• **Task directions**
The stretch wanted below opens at the line containing "Given: Click the Filtre Önerileri button" and closes at the line containing "651x367 pixels.". Please return it exactly, with no other lines.

• **Available data**
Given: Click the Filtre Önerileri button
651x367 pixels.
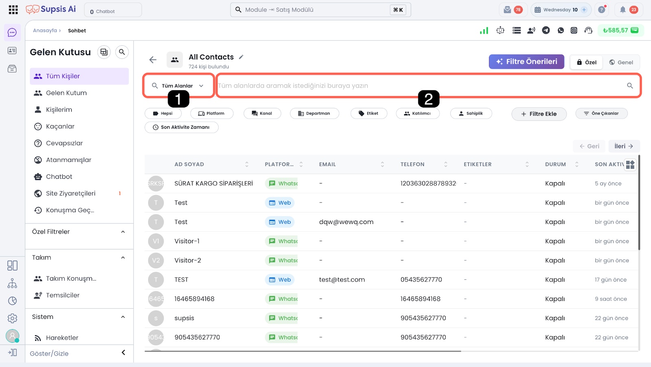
==
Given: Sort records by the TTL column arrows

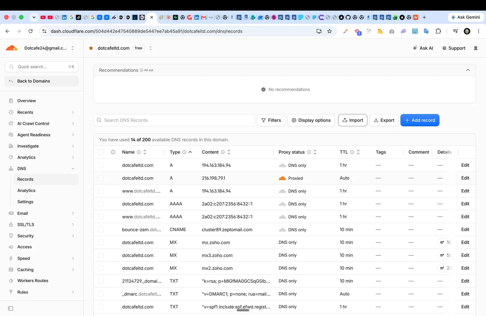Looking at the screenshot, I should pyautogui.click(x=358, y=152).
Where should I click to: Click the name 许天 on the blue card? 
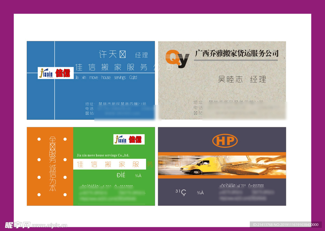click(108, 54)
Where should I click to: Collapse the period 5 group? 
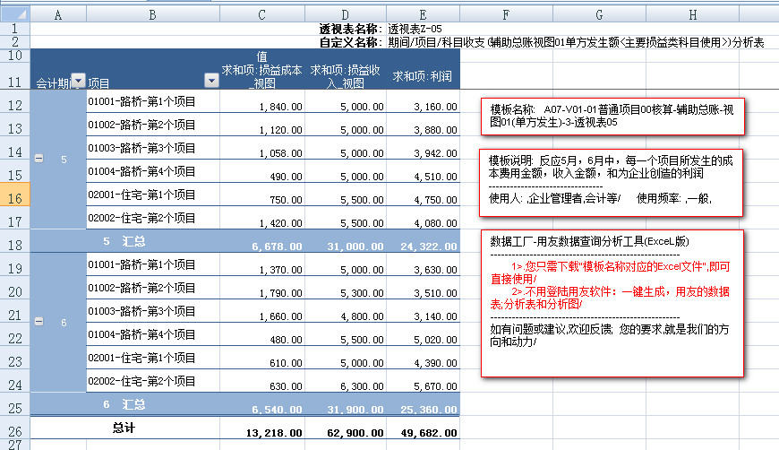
---
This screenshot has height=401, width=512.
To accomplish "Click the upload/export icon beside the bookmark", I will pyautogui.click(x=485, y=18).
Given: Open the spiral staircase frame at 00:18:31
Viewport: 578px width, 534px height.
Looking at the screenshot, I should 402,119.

• **Result**
Given: Click the Filtre Önerileri button
651x367 pixels.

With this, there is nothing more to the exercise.